古代の日本と朝鮮の架け橋 瓢公

 新羅の創設期に登場する謎の人物がいる。瓢公(ここう)である。
この人物は多婆那国(たばなこく)の倭人であるとされる。その地は丹波国もしくは但馬国であるとされる。
 多婆那国の当て字と読み方が万葉仮名に似ていることは偶然ではないであろう。

 朝鮮三国時代の建国神話を伝える『三国史記』にはこうある。

瓢公は未だその族姓を詳らかにせず、もと倭人なり。初め瓢を以て腰に繋ぎ、海を度りて来
たる。故に瓢公と称す。


 ホコセ王が初代の王である。
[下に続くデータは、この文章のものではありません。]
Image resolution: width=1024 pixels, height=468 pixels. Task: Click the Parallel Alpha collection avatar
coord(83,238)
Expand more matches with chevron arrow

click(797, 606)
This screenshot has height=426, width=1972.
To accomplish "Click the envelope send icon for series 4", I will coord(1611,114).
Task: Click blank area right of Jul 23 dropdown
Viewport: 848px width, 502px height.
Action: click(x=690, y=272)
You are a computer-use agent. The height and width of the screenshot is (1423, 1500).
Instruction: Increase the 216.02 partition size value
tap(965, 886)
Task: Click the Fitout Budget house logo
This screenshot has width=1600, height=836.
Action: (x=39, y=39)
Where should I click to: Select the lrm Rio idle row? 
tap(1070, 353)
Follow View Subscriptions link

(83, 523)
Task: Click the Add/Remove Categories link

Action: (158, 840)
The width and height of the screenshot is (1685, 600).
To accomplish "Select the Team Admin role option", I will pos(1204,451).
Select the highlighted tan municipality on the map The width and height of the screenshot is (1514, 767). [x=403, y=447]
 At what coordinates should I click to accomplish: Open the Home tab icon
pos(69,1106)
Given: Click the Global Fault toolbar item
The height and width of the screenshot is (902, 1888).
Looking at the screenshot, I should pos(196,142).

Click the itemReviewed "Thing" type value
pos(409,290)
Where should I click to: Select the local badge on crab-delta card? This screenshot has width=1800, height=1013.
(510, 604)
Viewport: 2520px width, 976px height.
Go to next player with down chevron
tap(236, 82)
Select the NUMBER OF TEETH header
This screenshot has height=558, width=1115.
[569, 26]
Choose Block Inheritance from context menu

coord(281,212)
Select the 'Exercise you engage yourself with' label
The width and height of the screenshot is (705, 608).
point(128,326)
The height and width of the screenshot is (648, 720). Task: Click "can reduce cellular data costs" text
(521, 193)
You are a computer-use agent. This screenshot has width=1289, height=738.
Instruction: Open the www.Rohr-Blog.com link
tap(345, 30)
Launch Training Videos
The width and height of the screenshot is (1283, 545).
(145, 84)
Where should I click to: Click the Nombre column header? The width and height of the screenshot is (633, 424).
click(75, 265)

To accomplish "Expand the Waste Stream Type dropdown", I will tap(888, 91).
その臣下に瓢公がいる。
 この王は崇神天皇の41年に即位したというが、それはあてにならないであろう。瓢公は何代かにわたり王朝を支える重要人物である。
 瓢公は第四代の昔脱解王のときに再び登場する。
しかも、多婆那国の后が産んだ卵から昔脱解は生まれる。卵は箱に大事に入れられ、金官国南朝鮮)に流れ着く。昔脱解は新羅の都にやってきて、住み着くのが大臣の瓢公の屋敷なのだ。
 これが暗示しているのは、新羅倭国の一地方(但馬)との関係の深さだ。出雲の国引き神話でも新羅から土地を引き寄せたことを思い出しながら、『三国史記』の記事を考えると裏日本は半島南部と交流してた古代を心底感じるのでありますな。

 もっとも関心を持たせるのは竜城国と多婆那国の二説があることではないか。浦島伝説が丹後半島にあることと無縁ではないからだ。

 謎の人物、瓢公について言及した歴史家の本は少ないようだ。李家正文の『韓国の文化誌』は貴重であるといえよう。
 一章を立てて「瓢公とはだれか」を論じている。この本では瓢公は倭人ではなかろうとされているが、そうかと言って他の有力な学説を提示しているわけではない。